3) Терять людей?! Мы говорим: я потерял жену, мужа, отца, когда они умерли. Но ведь часто и очень часто бывает, что мы теряем людей, которые не умирают: так расходимся с ними, что они хуже, чем умерли. А напротив, часто, когда люди умирают, мы тогда-то и находим их, сближаемся с ними.
[…] 5) Красотой мы называем теперь только то, что нравится нам. Для греков же это было нечто таинственное, божественное, только что открывавшееся.
[…] 7) Часто за это последнее время, ходя по городу и иногда слушая ужасные, жестокие и нелепые разговоры, приходишь в недоумение, не понимаешь, чего они хотят, что они делают, и спрашиваешь себя: где я? Очевидно, дом мой не здесь. […]
21 апреля 1894. Москва. Почти месяц не писал. За это время были у Черткова с Машей. Прекрасная поездка. И у Чертковых и у Русановых*. Отравило поездку распутывание Таниного тяжелого дела. Как они, бедные, слабы! (Так же, как и мы.) Читал их дневники. Мучительно было и хорошо. Это сблизило меня с Таней еще больше. Она мне импонировала своей привлекательностью и грацией. А она такая маленькая, шаткая, слабая, но милая девочка. Они обе как-то опустились. Впрочем, так же, как и все мы. Мне все кажется, что мы все уяснили себе, свое положение, свое призвание, и приготовились к делу, к борьбе, к жертве, а борьбы и жертвы и усилий нет, и нам скучно. Правда, мы и сами виноваты тем, что не умели освободиться, не нарушая любви, от соблазнов, а от этого нам нет дела.
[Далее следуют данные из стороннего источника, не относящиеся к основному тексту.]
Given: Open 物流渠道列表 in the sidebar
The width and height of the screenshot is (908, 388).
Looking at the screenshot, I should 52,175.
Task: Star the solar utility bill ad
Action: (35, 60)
Но мы или виноваты, или нет, дело в том, что нам нет дела, кроме желания распространения. А это не дело — это делается само собою. Надо ждать твердо, будучи готовым к тому часу, когда призовешься к действию. Полюбил и оценил Галю. Очень полюбил Русанову и ее детей.
Лева поправляется. С ним так же близки, но почему-то не так, иначе, чем с девочками. Был Сережа. С ним был разговор тяжелый очень. У него озлобление на меня и за девочек, за то, что они движутся, а он нет. Самоуверенный, с несоизмеримым знаменателем*. Но зато какая бы радость, если бы он опомнился! Илюша — дитя, но старательно поддерживающий — к несчастью, до сих пор есть на это средства — в себе ошаление. С Соней хорошо. Вчера думал: наблюдая ее отношение к Андрюше и Мише. Какая это удивительная мать и жена в известном смысле. Пожалуй, что Фет прав, что у каждого та самая жена, какая нужна ему. Андрюша весел и добр, но глуп, подражателен и тщеславен. Миша был очень неприятен мне за эгоизм, теперь лучше.
За все это время писал предисловие к Мопассану, кажется, уяснилось вполне, и еще катехизис*, который напрасно затеял, не окончив начатого. А тут еще статья об искусстве, которую мне дал Чертков и которую я одобрил, но теперь опять стал поправлять. «Тулон» решил послать переводчикам. Все одобряют.
За это время думал:
[…] 2) Ужасно смотреть на то, что богатые-люди делают с своими детьми. Когда он молод, и глуп, и страстен, его втянут в жизнь, которая ведется на шее других людей, приучат к этой жизни, а потом, когда он связан по рукам и по ногам соблазнами — не может жить иначе, как требуя для себя труда других, — тогда откроют ему глаза (сами собой откроются глаза). И выбирайся, как знаешь: или стань мучеником, отказавшись от того, к чему привык и без чего не можешь жить, или будь лгуном. […]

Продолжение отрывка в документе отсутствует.